Kini yang tersisa adalah kekecewaan umat terutama muslim di Gaza atas lembaga bentukan AS ini. genosida di Gaza sejak Oktober 2023 telah menghilangkan 72.027 nyawa (tempo.co, 08/02/2026). Bahkan setelah BoP ditandatangani Israel kembali melancarkan serangannya ke wilayah Gaza (nasional.kompas.com, 02/02/2026). Inilah realitas bahwa Gaza tidak akan pernah damai hanya di atas meja perundingan. Semakin banyak langkah diplomasi yang diambil, maka semakin lama penduduk Gaza merasakan kekejian Israel.
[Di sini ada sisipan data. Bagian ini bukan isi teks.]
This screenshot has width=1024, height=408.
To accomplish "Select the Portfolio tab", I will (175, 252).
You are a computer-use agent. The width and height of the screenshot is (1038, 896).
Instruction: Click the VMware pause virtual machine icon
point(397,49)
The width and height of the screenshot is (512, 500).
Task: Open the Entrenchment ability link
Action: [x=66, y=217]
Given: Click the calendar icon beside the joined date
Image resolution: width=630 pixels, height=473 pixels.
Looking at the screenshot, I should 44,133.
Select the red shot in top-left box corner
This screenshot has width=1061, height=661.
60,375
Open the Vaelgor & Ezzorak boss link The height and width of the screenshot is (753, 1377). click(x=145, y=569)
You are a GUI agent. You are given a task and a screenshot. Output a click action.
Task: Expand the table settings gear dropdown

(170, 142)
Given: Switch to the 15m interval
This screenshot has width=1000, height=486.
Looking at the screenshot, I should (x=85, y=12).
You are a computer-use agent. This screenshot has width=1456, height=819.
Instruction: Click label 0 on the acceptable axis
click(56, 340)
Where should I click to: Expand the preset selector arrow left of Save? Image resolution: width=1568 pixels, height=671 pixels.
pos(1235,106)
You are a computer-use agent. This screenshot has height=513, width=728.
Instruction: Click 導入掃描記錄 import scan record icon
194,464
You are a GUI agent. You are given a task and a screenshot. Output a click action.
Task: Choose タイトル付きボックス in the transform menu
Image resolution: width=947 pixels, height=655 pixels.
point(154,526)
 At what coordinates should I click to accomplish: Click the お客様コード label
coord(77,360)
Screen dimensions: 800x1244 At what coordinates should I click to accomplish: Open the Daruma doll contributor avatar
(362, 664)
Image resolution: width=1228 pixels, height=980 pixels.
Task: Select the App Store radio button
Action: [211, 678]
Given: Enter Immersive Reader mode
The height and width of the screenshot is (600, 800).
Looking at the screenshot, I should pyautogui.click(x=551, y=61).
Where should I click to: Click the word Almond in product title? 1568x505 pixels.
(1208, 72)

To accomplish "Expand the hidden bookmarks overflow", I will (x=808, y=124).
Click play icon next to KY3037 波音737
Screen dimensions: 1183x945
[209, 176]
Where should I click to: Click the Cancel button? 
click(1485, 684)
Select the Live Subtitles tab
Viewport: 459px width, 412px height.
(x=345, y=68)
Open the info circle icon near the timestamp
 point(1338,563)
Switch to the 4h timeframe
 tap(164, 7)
Umat muslim harus menyadari bahwa menyerahkan penyelesaian konflik Gaza kepada Israel dan AS sebagai kroninya adalah sebuah bunuh diri politik sebab yang diinginkan mereka adalah mengambil alih wilayah Palestina.

 

Umat Islam di seluruh dunia wajib menyadari bahwa konflik Gaza adalah sebuah kejahatan perang yang nyata, Israel dengan tentara dan senjatanya menghabisi rakyat Palestina tanpa ampun. Heroisme global pun tak terbendung untuk mengakhiri genosida di Gaza, tetapi hal itu belum cukup mengkerdilkan ambisi Zionis untuk merebut tanah Palestina. Maka dari itu, umat Islam wajib pula menyadari bahwa untuk menyelesaikan tuntas persoalan ini adalah dengan mengerahkan persatuan kekuatan militer milik kaum muslim dan mengarahkan moncong senjatanya kepada Israel. Begitulah semestinya agar kekuatan melawan kebiadaban Zionis menjadi apple to apple, dan musuh-musuh Islam akan gentar menghadapinya.

 

Kekuatan militer Islam tersebut hanya akan terwujud manakala dipimpin oleh sebuah institusi Khilafah Islamiyah yang dipimpin oleh seorang Amirul Mukminin. Dialah yang akan berjuang mempertahankan tanah Palestina milik kaum muslimin dan menjaganya dari penjajah. Dengan demikian, dakwah untuk mengembalikan persatuan umat Islam di bawah naungan Khilafah adalah sebuah langkah strategis dalam mengakhiri genosida di Gaza dan memberi pukulan mematikan bagi penjajah yang selama ini melakukan kezhaliman terhadap umat muslim di Gaza. Wallahua’lam bishshawab.